Tumor necrosis factor Receptor-Associated Factors in signal transduction and susceptibility to infection.

Inborn errors of immunity consist of a heterogeneous group of disorders caused by an equally heterogeneous group of causative factors. TRAFs, or tumor necrosis factor receptor-associated factors, are signal-transducing proteins with an important part in a variety of biological functions, including the innate and adaptive immune system, embryonal development and tissue homeostasis. Mutations and functional changes in the TRAF proteins have been associated with autoimmune disorders, cancer and neurodegenerative diseases. An in silico prediction model has identified TRAF genes and mutations therein as possible inducers of immune deficiency. Furthermore, in UZ Leuven immune-deficient patients with TRAF mutations, but no other known PID gene mutation, have been identified. After further genetic characterization of immune-deficient patients, 12 mutations with a high likelihood of pathogenicity were selected for research. This doctoral research project aims to explore the connection between TRAF proteins, their mutations, and susceptibility to infection.

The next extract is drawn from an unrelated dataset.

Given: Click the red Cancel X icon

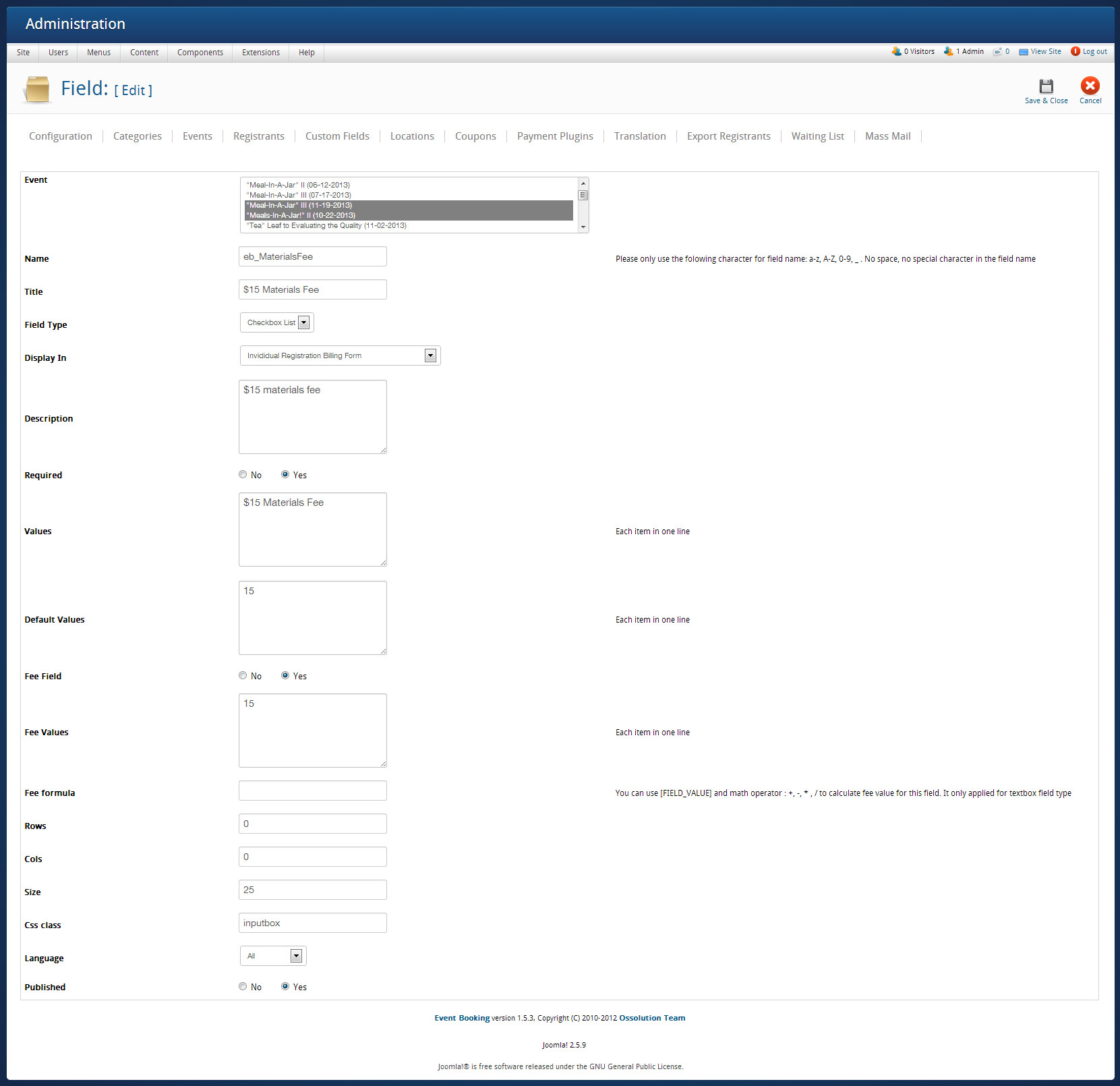Looking at the screenshot, I should tap(1090, 86).
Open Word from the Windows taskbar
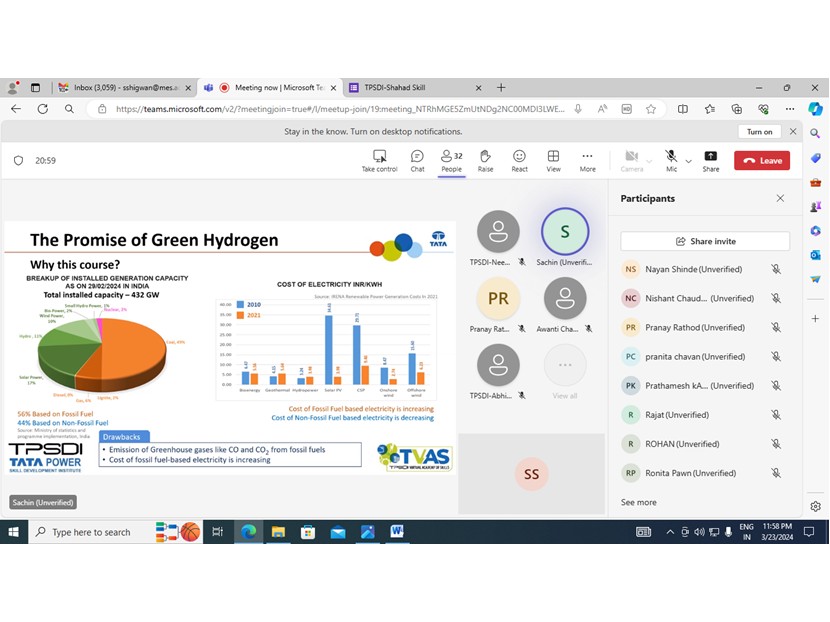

The susceptibility to infection will be assessed by the functional evaluation of a selected set of TRAF variants in 1) immune-associated in vitro cell cultures and 2) in patient-derived cells. Additionally (3), the clinical history of patients with functional variants will be documented and family members will be genetically profiled in order to further characterize the mutations (pending informed consent of all relevant parties).